Information flow dammed at the source

Friday, April 10, 1998

If there were any doubts before, there shouldn’t be now. The backlash is here.


For years, both defenders and critics of the media have warned that the media’s excesses, whether perceived or real, would provoke attempts to limit First Amendment freedoms. For every Geraldo who seeks to reform his image, however, a Jerry Springer comes along to remind the public—and especially judges and legislators—that the First Amendment does not blush or blanch.


Judges and legislators have responded by taking matters into their own hands. Frustrated by the way the media reports information, these officials have brazenly attempted to prohibit the media from obtaining information in the first place. In the last week of March, for example, two states sought to seal arrest and search warrants, a police department resisted efforts to disclose settlement documents in a civil suit and a Rhode Island legislator introduced a bill to prohibit publication of addresses in obituaries. The first week of April was no better, as defense attorneys fought efforts to unseal court records in the Oklahoma City bombing case, Oklahoma legislators considered a bill that would allow rape victims to use false names in public records and New York City Mayor Rudolph Giuliani faced a lawsuit brought by several groups alleging that he had continually stonewalled the release of city financial information.


These efforts to conceal public information feed on each other. For that reason if no other, government officials everywhere undoubtedly were encouraged to resist media requests for information when U.S. District Court Judge Susan Webber Wright stubbornly refused in early March to unseal President Clinton’s deposition in the Paula Jones case. Judge Wright justified her decision, in part, by citing the “callous disregard” of the media for the parties’ right to a fair trial. Of such concern to the parties was this right that Ms. Jones herself fully disclosed the content of the deposition less than two weeks later.


Others involved in the judicial process are similarly nonplussed by the presumption of openness that historically has been considered the foundation of a fair and equitable justice system. In the Oklahoma City bombing case, for example, many of the sealed records the media are seeking to have opened describe only the taxpayer funds paid to Timothy McVeigh’s lawyers. Although McVeigh’s trial has been completed, his lawyers claim that the possibility of a new trial mandates that the defense costs remain secret.


According to defense attorney Rob Nigh, “Revelation of those materials at this time would undermine counsels’ efforts and effectiveness during a new trial.” Any embarrassment that Nigh might have felt in taking such a preposterous position clearly was outweighed by his fear that he would have to justify this use of taxpayer money.

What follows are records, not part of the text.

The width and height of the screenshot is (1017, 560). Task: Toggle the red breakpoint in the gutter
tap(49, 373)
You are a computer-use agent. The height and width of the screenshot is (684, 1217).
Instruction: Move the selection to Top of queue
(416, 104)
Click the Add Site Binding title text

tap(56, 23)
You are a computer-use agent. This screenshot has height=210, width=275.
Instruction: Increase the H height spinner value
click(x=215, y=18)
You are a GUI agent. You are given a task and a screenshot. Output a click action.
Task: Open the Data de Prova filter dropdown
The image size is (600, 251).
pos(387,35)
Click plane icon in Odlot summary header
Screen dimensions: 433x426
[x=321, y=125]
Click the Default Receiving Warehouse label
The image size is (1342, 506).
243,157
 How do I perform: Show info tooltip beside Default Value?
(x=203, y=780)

“A public debate about the amount of expenditures made on Mr. McVeigh’s behalf,” Nigh continued, “would lead to vilification of defense counsel and Mr. McVeigh, at a time when all of the court’s and parties’ attention should be directed at conducting a fair trial in the context of the information that is already in the public domain.”

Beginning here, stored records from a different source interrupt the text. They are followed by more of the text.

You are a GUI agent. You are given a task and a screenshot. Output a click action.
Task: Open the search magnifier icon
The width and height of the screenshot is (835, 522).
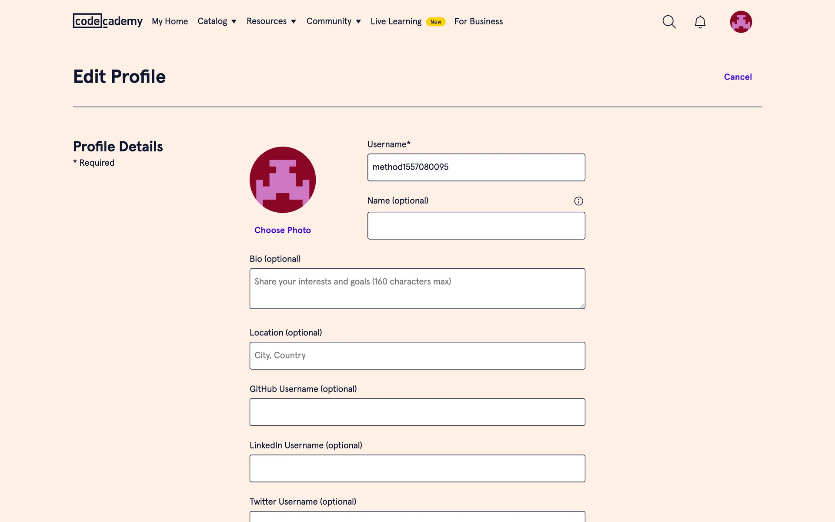coord(669,22)
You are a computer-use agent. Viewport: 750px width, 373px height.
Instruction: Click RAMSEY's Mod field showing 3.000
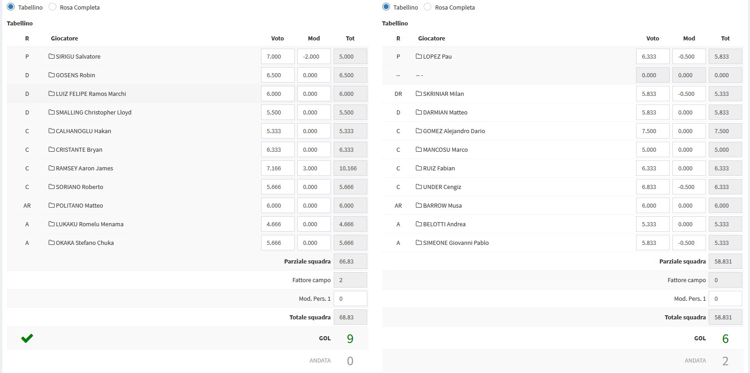(314, 168)
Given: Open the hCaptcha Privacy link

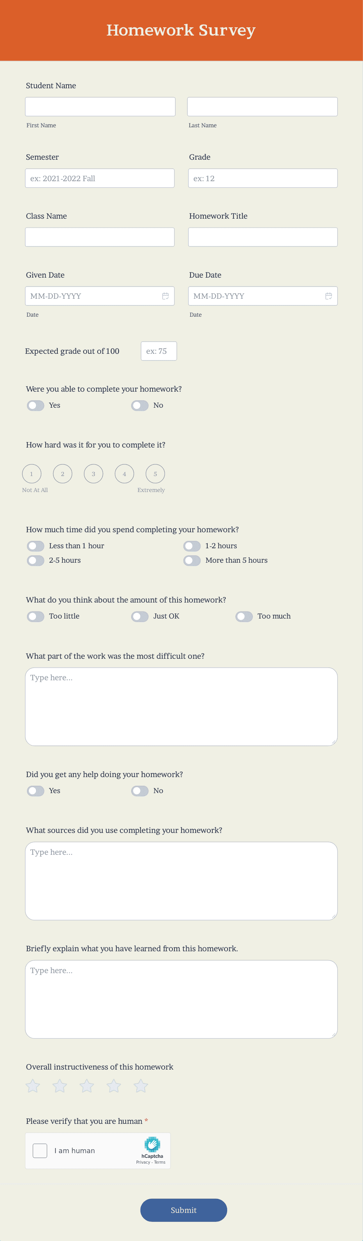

While the judge in the bombing case has not ruled on Nigh’s argument, Lancaster County (Pa.) Court Judge Lawrence F. Stengel undoubtedly would accept it if given the chance. Judge Stengel has issued a gag order in a controversial murder prosecution that prohibits everyone associated with the case from speaking with the media. Gag orders like these typically have been justified by a desire to preserve an unbiased jury pool. In this case, however, Judge Stengel reasoned that the prohibitions were necessary to prevent the lawyers from being “distracted” by the media.


“This court can see no good reason why the parties and their counsel must or should make public statements regarding their strategy, their opinion as to the credibility of their opponents, their opinion as to the veracity or credibility of witnesses … and the merits of their opponent’s legal arguments,” Judge Stengel wrote. “While these statements may provide compelling headlines, they serve no purpose in the litigation process.”


When did media reporting of criminal cases become acceptable only when it serves a purpose in the litigation process? Doesn’t the public expect and deserve compelling headlines? Has the desire for secrecy so infected our judicial system that a judge would seal records of taxpayer expenditures in order to protect attorneys embarrassed by their own high fees?


The primary problem with attempting to curb the media’s behavior by denying access to information is that these efforts display a fundamental misunderstanding of the First Amendment. Most of us would agree that the media frequently lack perspective, good taste and good manners. But responsible, polite journalism rarely needs protection. The drafters of the First Amendment realized that their work would allow (and perhaps even encourage) biased reporting and irresponsible news judgment. They believed, however, in the ultimate ability of the public to discern the truth and to create the marketplace for news that it desires.


Today’s judges and legislators need to remember that the lofty goals of the First Amendment are achieved not when news is reported in an orderly, controlled fashion but when the media produce a busy and noisy marketplace of ideas. However horrified our government officials may be about the media’s behavior, they must swallow their desire to punish news reporters and instead learn to trust the public.


Douglas Lee is a partner in the Dixon, Ill., law firm of Ehrmann Gehlbach Beckman Badger & Lee and a legal correspondent for the First Amendment Center.